_What is needed_: Your answer should be the lines from the start of the records through the line with "vimeo (729, 1574)", copied word for word.
== Data provided
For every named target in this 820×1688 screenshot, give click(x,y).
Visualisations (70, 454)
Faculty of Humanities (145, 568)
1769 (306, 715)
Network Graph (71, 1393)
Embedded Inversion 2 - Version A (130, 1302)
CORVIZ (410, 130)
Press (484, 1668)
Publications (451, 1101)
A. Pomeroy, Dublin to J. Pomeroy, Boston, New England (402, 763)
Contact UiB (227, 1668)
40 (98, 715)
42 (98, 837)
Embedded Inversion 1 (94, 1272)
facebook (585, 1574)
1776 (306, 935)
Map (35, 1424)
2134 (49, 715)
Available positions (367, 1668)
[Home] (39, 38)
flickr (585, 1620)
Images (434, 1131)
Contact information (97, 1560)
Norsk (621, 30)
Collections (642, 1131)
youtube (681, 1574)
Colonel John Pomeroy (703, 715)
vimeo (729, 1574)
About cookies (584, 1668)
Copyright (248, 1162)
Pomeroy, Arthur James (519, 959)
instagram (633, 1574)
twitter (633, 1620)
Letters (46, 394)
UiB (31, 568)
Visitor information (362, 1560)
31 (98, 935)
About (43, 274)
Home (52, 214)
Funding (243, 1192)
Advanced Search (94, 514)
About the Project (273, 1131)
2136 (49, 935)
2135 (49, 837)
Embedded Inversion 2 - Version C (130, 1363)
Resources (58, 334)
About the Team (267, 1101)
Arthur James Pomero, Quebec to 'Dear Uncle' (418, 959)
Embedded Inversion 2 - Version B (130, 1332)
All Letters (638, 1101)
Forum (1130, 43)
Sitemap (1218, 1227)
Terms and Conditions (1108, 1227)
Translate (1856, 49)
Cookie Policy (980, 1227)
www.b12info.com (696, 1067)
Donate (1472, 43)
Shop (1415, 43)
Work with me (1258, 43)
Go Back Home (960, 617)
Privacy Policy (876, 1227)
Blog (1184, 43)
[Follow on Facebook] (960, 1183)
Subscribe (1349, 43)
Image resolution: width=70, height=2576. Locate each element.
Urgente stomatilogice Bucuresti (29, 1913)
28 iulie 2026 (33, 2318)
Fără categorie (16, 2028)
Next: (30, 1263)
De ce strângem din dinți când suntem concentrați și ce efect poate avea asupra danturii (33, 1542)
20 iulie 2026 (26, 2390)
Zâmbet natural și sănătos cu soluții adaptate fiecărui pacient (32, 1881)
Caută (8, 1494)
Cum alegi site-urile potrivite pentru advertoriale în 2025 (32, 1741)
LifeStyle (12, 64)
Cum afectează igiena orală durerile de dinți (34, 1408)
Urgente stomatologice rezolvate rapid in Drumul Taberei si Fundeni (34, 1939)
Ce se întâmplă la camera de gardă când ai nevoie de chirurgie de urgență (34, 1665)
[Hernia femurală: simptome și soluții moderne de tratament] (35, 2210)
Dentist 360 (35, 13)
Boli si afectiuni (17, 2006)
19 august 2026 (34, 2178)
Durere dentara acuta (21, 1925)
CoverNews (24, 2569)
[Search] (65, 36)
====
_Answer to the problem_:
For every named target in this 820×1688 screenshot, give click(x,y).
Visualisations (70, 454)
Faculty of Humanities (145, 568)
1769 (306, 715)
Network Graph (71, 1393)
Embedded Inversion 2 - Version A (130, 1302)
CORVIZ (410, 130)
Press (484, 1668)
Publications (451, 1101)
A. Pomeroy, Dublin to J. Pomeroy, Boston, New England (402, 763)
Contact UiB (227, 1668)
40 (98, 715)
42 (98, 837)
Embedded Inversion 1 (94, 1272)
facebook (585, 1574)
1776 (306, 935)
Map (35, 1424)
2134 (49, 715)
Available positions (367, 1668)
[Home] (39, 38)
flickr (585, 1620)
Images (434, 1131)
Contact information (97, 1560)
Norsk (621, 30)
Collections (642, 1131)
youtube (681, 1574)
Colonel John Pomeroy (703, 715)
vimeo (729, 1574)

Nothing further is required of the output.